=== WRITTEN EXERCISE ===
Pick out every line in the listing below that contains the word "Select", and copy each one.

Screen-element location listing
========================================================================
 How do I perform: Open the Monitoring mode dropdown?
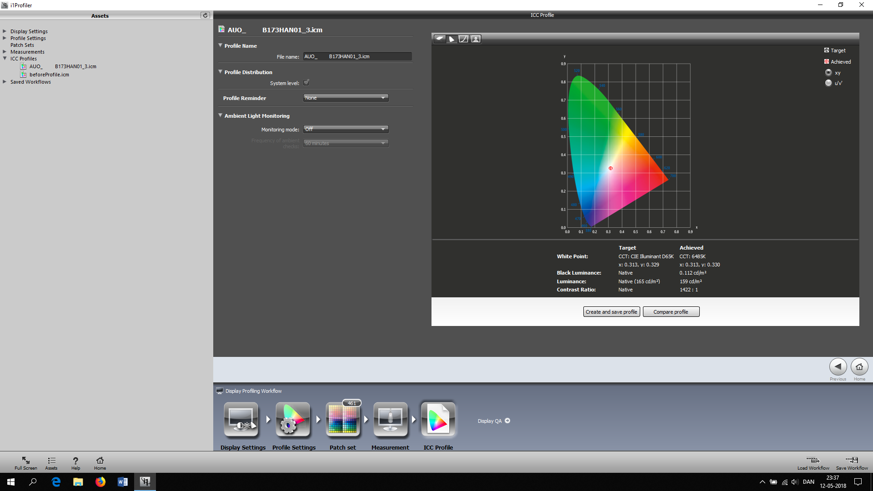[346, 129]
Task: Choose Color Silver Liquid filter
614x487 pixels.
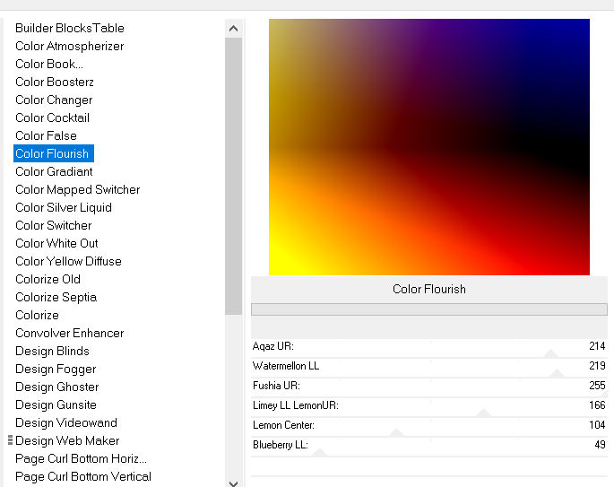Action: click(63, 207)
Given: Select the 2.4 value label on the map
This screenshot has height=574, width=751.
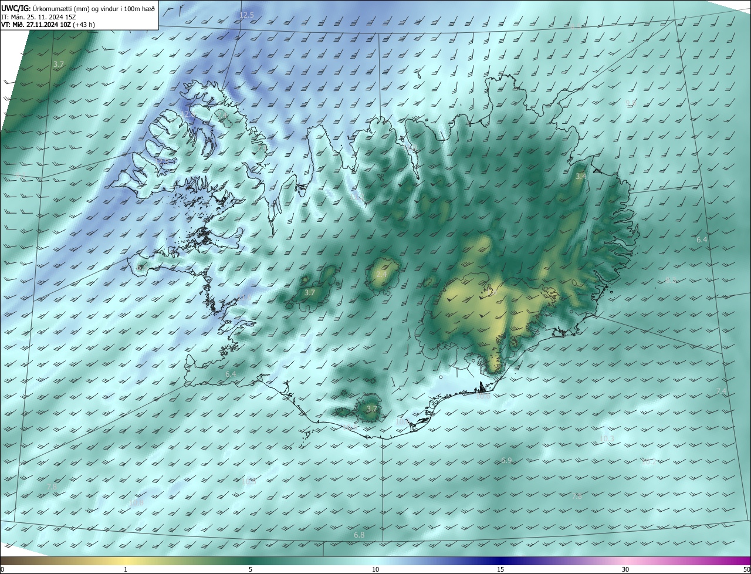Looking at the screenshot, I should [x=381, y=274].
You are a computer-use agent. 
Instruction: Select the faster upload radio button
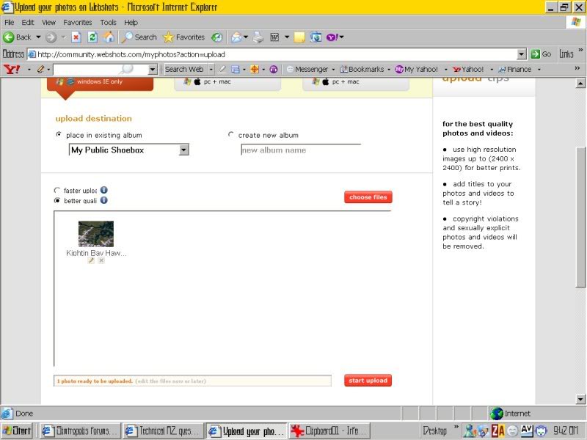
========================================================================
=== TASK RESPONSE ===
Given: Select the 2.4 value label on the map
Instruction: Select the faster upload radio button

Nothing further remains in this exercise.